Analysts immediately calculated that Trump’s illness means Joe Biden has a bigger chance of winning. The Democratic Party can also make use of the situation to take over the majority of the Senate, thus fully controlling the legislative arm of government since it has already held the majority of Congress since 2018.
Trump might be an unpopular president. Many of his aides quit or got fired midway because they cannot stand the President’s policy or style. But so far, financial markets have reaped many benefits from Trump’s policies. Now, investors must anticipate a change in US economic policy orientation if the president and the legislative arm are both under Democratic Party sway.
Analysts estimate that commitments by the government, legislative institutions and the central bank to support the financial market will not be as strong as in the Trump era. Meanwhile, financial markets now are highly dependent on the stimulus of very low interest rates and unlimited liquidity injections from the Federal Reserve.

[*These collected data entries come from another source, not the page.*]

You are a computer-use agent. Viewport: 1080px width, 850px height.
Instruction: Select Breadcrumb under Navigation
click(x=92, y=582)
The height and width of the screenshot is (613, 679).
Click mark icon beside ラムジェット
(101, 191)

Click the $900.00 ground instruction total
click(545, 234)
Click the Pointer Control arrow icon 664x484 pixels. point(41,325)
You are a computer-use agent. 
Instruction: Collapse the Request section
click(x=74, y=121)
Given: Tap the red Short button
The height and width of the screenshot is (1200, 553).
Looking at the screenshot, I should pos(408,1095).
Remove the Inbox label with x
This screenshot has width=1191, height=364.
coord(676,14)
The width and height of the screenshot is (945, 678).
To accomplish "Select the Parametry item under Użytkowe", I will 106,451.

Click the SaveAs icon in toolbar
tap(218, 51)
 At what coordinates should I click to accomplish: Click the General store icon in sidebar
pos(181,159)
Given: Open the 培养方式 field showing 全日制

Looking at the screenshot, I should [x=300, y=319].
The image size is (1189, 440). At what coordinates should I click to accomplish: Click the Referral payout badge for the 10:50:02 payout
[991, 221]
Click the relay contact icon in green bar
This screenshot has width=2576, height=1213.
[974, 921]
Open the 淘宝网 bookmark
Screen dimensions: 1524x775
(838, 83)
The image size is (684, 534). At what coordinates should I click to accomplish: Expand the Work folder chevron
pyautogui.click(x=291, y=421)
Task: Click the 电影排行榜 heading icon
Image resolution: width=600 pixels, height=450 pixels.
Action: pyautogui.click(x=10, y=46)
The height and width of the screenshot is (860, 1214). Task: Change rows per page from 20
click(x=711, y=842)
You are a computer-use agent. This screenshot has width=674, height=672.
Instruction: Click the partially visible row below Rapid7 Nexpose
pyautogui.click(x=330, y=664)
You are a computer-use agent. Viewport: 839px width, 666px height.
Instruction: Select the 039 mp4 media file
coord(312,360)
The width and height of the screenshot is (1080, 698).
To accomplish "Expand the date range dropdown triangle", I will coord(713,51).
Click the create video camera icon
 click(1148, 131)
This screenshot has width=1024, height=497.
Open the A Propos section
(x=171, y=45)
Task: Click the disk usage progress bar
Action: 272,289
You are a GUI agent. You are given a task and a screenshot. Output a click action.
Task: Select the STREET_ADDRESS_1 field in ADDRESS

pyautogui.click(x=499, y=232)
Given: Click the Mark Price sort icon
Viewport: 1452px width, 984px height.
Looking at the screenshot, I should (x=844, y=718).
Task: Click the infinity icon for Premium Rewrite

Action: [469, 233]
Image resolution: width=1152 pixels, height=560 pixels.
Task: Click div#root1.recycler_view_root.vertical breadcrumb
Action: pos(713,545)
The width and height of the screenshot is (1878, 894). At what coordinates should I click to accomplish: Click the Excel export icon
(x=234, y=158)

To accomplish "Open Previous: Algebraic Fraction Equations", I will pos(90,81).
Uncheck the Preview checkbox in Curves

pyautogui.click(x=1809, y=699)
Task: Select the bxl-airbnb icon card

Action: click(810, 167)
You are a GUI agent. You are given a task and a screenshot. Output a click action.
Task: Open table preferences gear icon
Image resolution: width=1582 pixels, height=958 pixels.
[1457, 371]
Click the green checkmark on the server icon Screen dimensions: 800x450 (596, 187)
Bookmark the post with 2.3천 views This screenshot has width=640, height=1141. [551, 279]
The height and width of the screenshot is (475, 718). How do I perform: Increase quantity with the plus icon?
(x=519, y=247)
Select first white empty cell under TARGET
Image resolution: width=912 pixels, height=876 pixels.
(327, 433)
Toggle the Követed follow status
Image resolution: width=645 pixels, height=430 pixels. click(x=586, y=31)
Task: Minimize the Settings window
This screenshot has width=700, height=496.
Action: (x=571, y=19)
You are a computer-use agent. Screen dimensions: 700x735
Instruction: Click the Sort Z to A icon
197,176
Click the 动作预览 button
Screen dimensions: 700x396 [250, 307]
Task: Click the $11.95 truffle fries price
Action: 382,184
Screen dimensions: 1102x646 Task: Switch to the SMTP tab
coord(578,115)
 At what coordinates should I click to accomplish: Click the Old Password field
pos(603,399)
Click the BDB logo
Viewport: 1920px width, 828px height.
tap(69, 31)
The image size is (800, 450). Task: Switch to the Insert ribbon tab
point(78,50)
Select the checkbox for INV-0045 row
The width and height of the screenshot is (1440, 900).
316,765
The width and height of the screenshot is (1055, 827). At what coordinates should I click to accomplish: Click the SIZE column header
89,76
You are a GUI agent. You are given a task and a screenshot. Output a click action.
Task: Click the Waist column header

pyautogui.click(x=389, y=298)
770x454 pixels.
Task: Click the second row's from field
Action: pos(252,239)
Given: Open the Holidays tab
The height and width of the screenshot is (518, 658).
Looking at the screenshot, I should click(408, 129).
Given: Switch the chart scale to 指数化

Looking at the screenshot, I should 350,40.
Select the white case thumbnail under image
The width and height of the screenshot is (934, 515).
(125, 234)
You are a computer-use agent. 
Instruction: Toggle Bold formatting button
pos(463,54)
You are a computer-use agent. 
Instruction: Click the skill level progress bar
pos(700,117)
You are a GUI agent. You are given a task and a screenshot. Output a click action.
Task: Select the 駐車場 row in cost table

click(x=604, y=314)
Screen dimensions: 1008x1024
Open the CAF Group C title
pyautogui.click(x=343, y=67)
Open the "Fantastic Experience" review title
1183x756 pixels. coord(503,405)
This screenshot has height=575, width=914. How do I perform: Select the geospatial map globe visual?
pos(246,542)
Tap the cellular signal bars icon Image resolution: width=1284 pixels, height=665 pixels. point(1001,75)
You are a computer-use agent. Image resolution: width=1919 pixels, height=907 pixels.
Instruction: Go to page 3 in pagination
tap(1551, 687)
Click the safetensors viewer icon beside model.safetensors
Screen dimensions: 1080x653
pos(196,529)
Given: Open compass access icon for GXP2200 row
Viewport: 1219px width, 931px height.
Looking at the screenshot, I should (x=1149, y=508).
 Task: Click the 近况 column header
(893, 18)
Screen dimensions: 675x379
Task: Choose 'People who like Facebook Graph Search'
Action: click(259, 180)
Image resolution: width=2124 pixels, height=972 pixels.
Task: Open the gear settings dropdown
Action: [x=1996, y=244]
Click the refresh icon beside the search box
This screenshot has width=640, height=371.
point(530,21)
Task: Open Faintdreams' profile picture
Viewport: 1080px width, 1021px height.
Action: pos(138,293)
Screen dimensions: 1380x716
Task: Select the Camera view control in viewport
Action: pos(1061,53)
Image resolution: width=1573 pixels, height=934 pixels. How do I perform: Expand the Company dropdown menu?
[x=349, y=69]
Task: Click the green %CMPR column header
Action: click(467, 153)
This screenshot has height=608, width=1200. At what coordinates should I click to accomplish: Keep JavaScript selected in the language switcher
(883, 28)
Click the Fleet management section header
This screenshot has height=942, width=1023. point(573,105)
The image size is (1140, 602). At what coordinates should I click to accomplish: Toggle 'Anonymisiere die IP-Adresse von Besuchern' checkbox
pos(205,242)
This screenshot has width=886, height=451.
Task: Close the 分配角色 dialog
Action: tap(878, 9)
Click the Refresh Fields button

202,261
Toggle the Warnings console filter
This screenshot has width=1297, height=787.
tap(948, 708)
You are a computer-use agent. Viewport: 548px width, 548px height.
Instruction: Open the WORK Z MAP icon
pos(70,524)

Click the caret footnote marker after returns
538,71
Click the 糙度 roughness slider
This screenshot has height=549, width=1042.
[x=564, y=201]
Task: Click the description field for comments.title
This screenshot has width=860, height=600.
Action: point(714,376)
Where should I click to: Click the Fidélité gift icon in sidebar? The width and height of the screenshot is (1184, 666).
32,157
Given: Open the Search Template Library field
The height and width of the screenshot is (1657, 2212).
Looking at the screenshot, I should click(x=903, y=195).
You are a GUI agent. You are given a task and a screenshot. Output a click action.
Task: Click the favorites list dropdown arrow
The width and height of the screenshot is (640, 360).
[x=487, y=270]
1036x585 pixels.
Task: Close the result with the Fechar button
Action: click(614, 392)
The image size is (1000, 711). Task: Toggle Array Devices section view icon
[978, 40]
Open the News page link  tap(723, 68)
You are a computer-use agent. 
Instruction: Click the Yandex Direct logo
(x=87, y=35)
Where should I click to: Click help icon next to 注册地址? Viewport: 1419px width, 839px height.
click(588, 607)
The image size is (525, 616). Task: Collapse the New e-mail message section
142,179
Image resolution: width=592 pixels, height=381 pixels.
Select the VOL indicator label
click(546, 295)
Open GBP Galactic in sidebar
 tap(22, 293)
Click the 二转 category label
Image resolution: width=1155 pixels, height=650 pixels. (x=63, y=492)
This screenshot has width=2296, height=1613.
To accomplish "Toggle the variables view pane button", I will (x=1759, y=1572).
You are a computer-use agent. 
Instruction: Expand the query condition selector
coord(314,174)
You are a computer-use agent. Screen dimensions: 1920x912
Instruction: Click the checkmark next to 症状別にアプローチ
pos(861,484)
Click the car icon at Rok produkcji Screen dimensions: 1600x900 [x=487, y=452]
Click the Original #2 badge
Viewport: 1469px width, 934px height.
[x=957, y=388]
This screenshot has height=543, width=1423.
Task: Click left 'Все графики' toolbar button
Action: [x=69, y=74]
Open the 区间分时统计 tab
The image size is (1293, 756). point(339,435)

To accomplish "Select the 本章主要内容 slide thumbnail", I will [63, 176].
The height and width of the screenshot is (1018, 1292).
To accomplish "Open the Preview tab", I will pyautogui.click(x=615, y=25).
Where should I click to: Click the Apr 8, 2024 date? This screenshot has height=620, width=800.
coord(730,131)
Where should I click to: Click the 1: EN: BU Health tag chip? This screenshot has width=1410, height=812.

If this situation changes, there will certainly be painful adjustments in the financial markets.
The shift in policy can also hit Indonesia and other emerging markets. Indonesia is still highly dependent on portfolio investment funds. This situation has made price movements for various financial assets, bond yields, interest rate, and the rupiah exchange rate highly sensitive to the Fed’s rate. A slight rise in US interest rates, for example, will cause the rupiah to depreciate significantly.
In the midst of this uncertain situation, in September, the House of Representatives and the government agreed on a highly optimistic 2021 state’s budget. The government and the House even pegged an economic growth target of five percent next year, a huge increase from the government projection for the current year which is minus 1.7 percent. As for the rupiah exchange rate, it has been set at Rp14,600 per US dollar. Meanwhile on October 2, the rupiah has reached Rp14,992 in the spot market.
There is a risk that investors would question state budget’s credibility for such an overly confident assumptions. In this crisis, however, the government simply has no other option but to stay optimistic. And as for investors, it would be best to make more realistic calculations when things get so uncertain.